Nach dem Start in Keflavik stiegen wir rasch auf die Reiseflughöhe von 8000 m. Unsere beiden Navigatoren Winfried Noack und Christian Oertel hatten auf der zweiten Teilstrecke von 3000 km tüchtig zu tun, um zeitweise ohne bodengebundene Funkfeuer zu navigieren. Über Grönland hatten wir ideales Flugwetter mit klarer Sicht auf die arktischen Eismassen.
Es gab aber Arbeit für den mitfliegenden Wartungstechniker. Ein geräuschvoller Ventilator der Bordradaranlage musste ausgetauscht werden. Der kreischende Ventilator DW-3 kühlte den Block 3 der Anlage RSPN-2, der in der linken Zwischenwand zum Cockpit untergebracht war. Kurz nach dem Ventilatorwechsel gab es Probleme mit der 2.Kurzwellenstation, am Bedienteil leuchtete das Tableau "Havarie". Das Thermorelais der Endstufe Block P4-MK hatte wegen Überlast angesprochen. Der Arbeitsaufwand beim Blockwechsel war nicht erheblich, da der Zugang zu den einzelnen Blöcken der KW-Anlage "Mikron" im rechten Geräteschrank in der 1. Passagierkabine günstig war.

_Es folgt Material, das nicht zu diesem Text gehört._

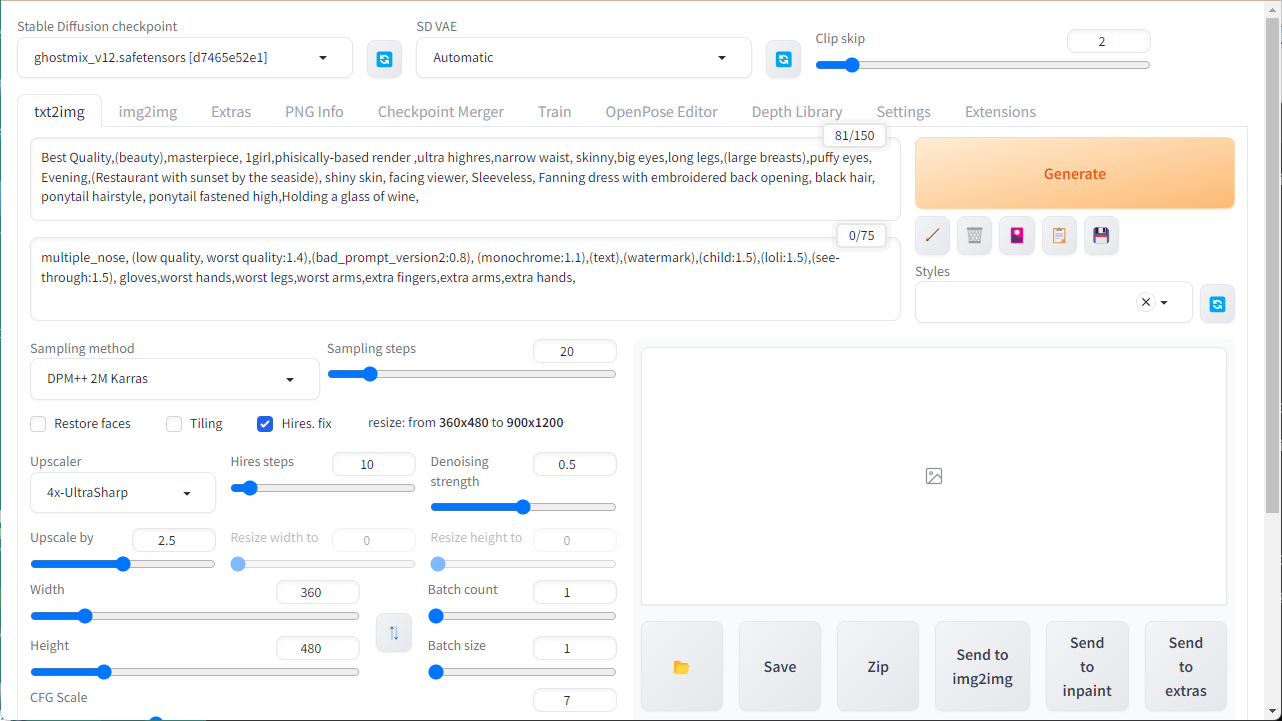Apply selected styles clipboard icon

pos(1058,236)
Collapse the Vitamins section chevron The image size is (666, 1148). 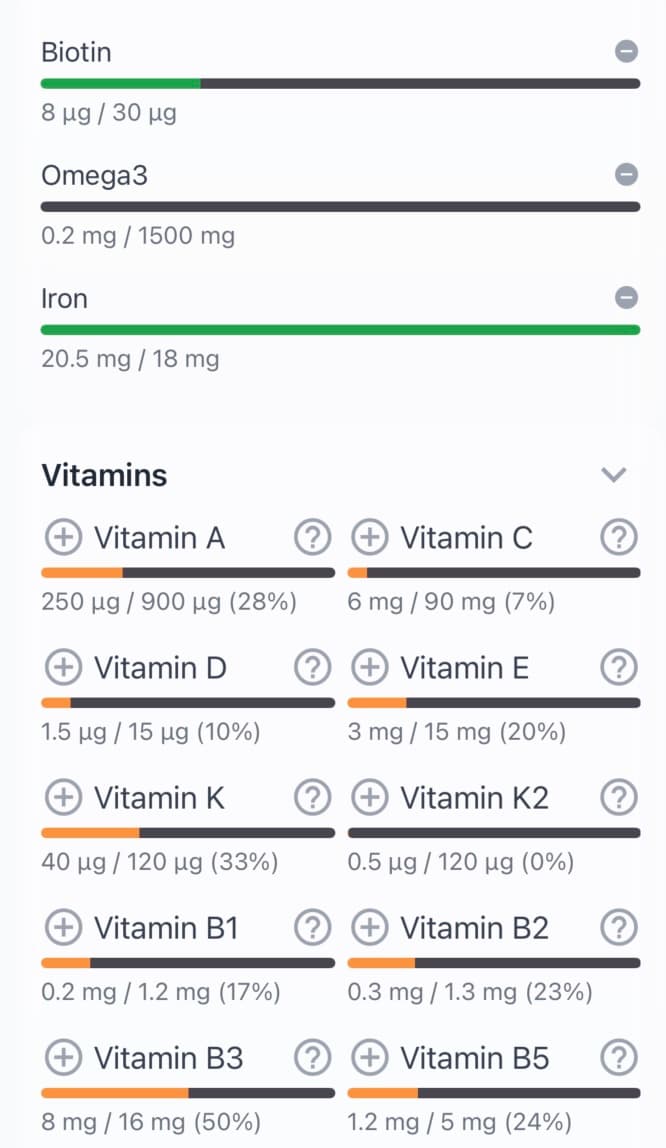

Beim Überqueren der Labrador-See konnte man eine Vielzahl von großen schwimmenden Eisbergen sehen. Bei der Goose Bay erreichten wir das kanadische Festland. Am Funkfeuer Goose wurde die Flugrichtung stark verändert.

KEF-YQX

Mit südöst1ichen Kurs flogen wir dann nach Neufundland. Nach insgesamt sechs Stunden Flugzeit erfolgte bei guter Sicht der Landeanflug auf dem Airport Gander.

Noack

RPSN-2
Die Bestandteile der IL-18-Bordradaranlage RPSN-2 „Emblema“

Bei Sonnenschein war Kommandant Ulrich Kohl mit der IL-18D DDR-STN auf der SLB 04 des Airports Gander auf Neufundland gelandet und zum Standplatz 20 gerollt.
Mitarbeiter von Allied Aviation Operations waren kurz nach der Landung am Flugzeug, um alle Wünsche der Crew für die Servicearbeiten entgegenzunehmen. Neben den Inspektionsarbeiten musste der Wartungstechniker seine Ersatzteilkisten für die vier IL-62 im Office von Allied Aviation, dem Geschäftspartner von INTER­FLUG, stationieren.
Flugkapitän Walter Nembach, der als zeitweiliger Stationsmanager in Gander eingesetzt war, brachte umgehend die 60 Crew-Members zum Hotel  "Sindbad".Das Team Cpt. Nembach (Flugbetrieb) und Ing. Leihbecher (Flugtechnik) mussten 14 Stunden später auf dem Flug-Vorfeld intensiv rotieren, damit die 4 Flugzeuge IL-62 mit den Arkona-Passagieren und die IL-18D dann pünktlich starten konnten.